** Quoted text **
>> BEGIN
Tuesday, May 16, 2017

Well, howdie. It has been a while since my last post so to make up for it here is an extra long post.
We are making our slow journey home. The boat has behaved itself fairly well except for a broken fan belt on the generator which dear Gary was able to fix. He has been amazing and has fixed the majority of our problems saving us visits into a marina. Hmmm, that means I can make up a "honey-do" list for him when we get home early next week.
We have visited Jeckyll Island, Georgia, Charleston, SC and Magnolia House and Gardens since I last wrote and you can guess which I enjoyed the best. Yes, you are right - Magnolia House and Gardens.
Before I show you photos let me tell you about Jeckyll Island in Georgia. It was home to millionaire cottages in the 1920s and 1930s many of which are now museums. There is also a first class hotel on the island for the prestigious client. It had a croquet pitch and to play you had to wear all white as though you were playing tennis at Wimbledon.

The cottages ranged from the small and quaint to the large and glamorous. Many rich personalities have stayed in some of them and I cannot remember whom at the moment.

The island has one important piece of history and that is in the form of a telephone from where the first trans continental phone call was made on January 25th, 1915.
Instead of walking around the island, we borrowed bicycles from the marina and rode into town. There we caught a tram and had a leisurely ride around the island with the narrator telling us all about the historic houses that we passed. On the back seat in front of us was the smallest of tree frogs. He had hitched a ride and stayed with us for about a mile before hopping off.
From Jeckyll Island our journey took us further north to Charleston, SC where we spent a pleasant couple of days due to the most perfect weather you could wish for.
Again, we took a tram tour of Charleston to see some of the historic sights and homes. Charleston has a very famous fountain in the shape of a pineapple which we had to go and see.
 From the "Battery" area of Charleston you could just see Fort Sumter in the distance noted for two battles of the American Civil War.
Whilst in Charleston we hired an UBER and went to see Magnolia House and Gardens several miles from the outskirts of Charleston. What a wonderful day it turned out to be. We saw gardens, slave homes, plantation house, a swamp, went for a tram ride and a boat ride all in one day.
The 5 historic slave quarters were better than many although very poor by today's standards. One of them was lived in until the the late 1990s. The man and his wife had 13 children in this one small house. He worked on the gardens of the plantation. The structures themselves were constructed in the 1850s. One of them had newspapers on the walls and ceiling to help keep it warm in the cold SC winters.

Magnolia House and Plantation is one of the oldest plantations in the south and sits on the Ashley River.The plantation dates back to 1676 and was under the control of the Dayton family for 15 generations. It was originally a rice plantation (SC's  golden crop because it was worth its weight in gold). Slaves from this plantation developed a creolized Gullah language and culture, retaining many elements from Africa.

As you all probably know, I LOVE gardens and this was no exception. I could have spent 2 days there and not got bored. Now for my photos and I have a lot. Here goes.
The first is a nice reflection I took of Gary in one of the conservatories.

On the boat trip I got some nice photos of alligators.

I am not sure what is on the alligator's back. It maybe moss.
No blog is complete without pictures of birds!!
>> END
** Stated goal **
According to the travel post above, on what date was the first transcontinental phone call made from Jeckyll Island?

** Supplied material **
>> BEGIN
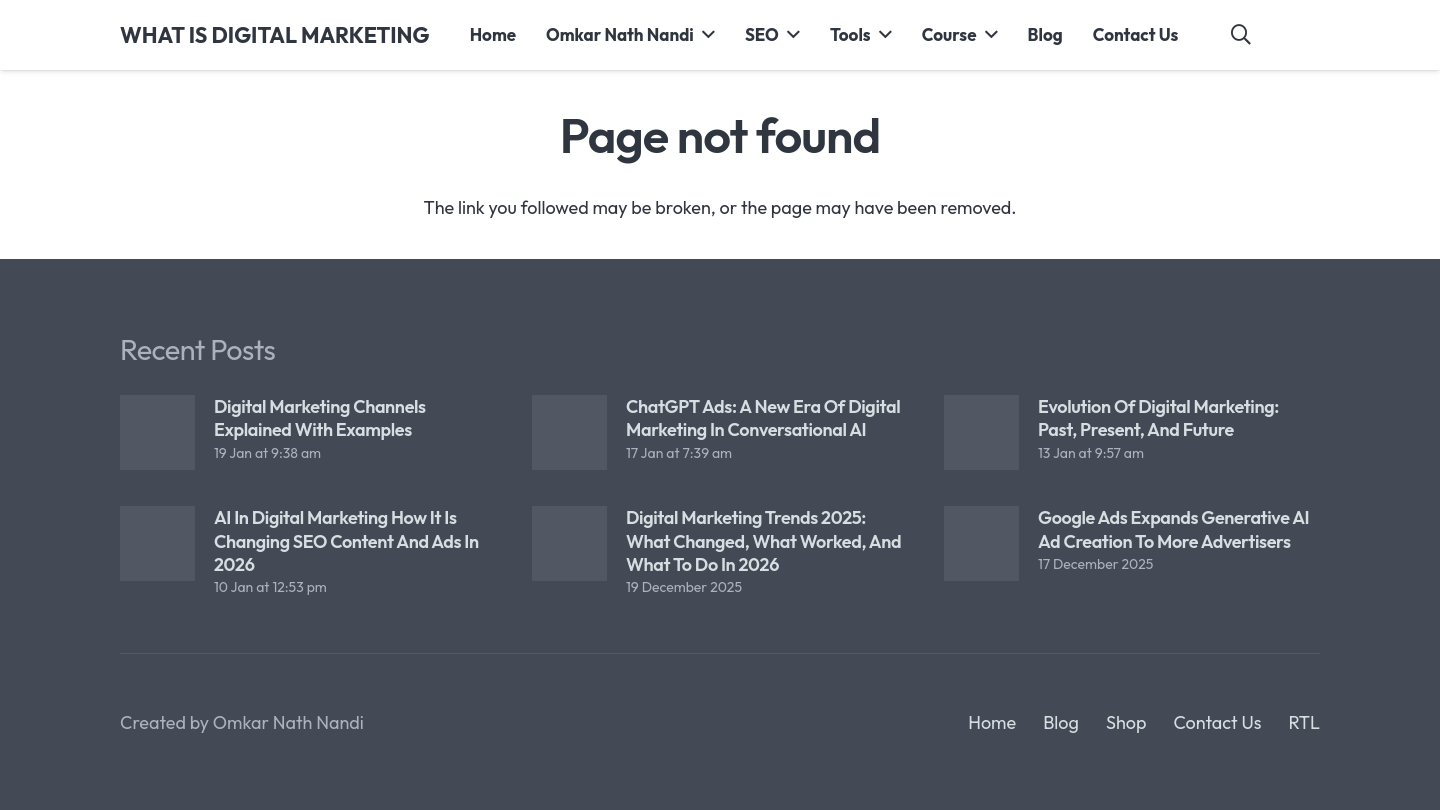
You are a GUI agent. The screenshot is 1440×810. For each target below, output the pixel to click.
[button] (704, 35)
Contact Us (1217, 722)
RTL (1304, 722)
>> END
** Response to the exercise **
January 25th, 1915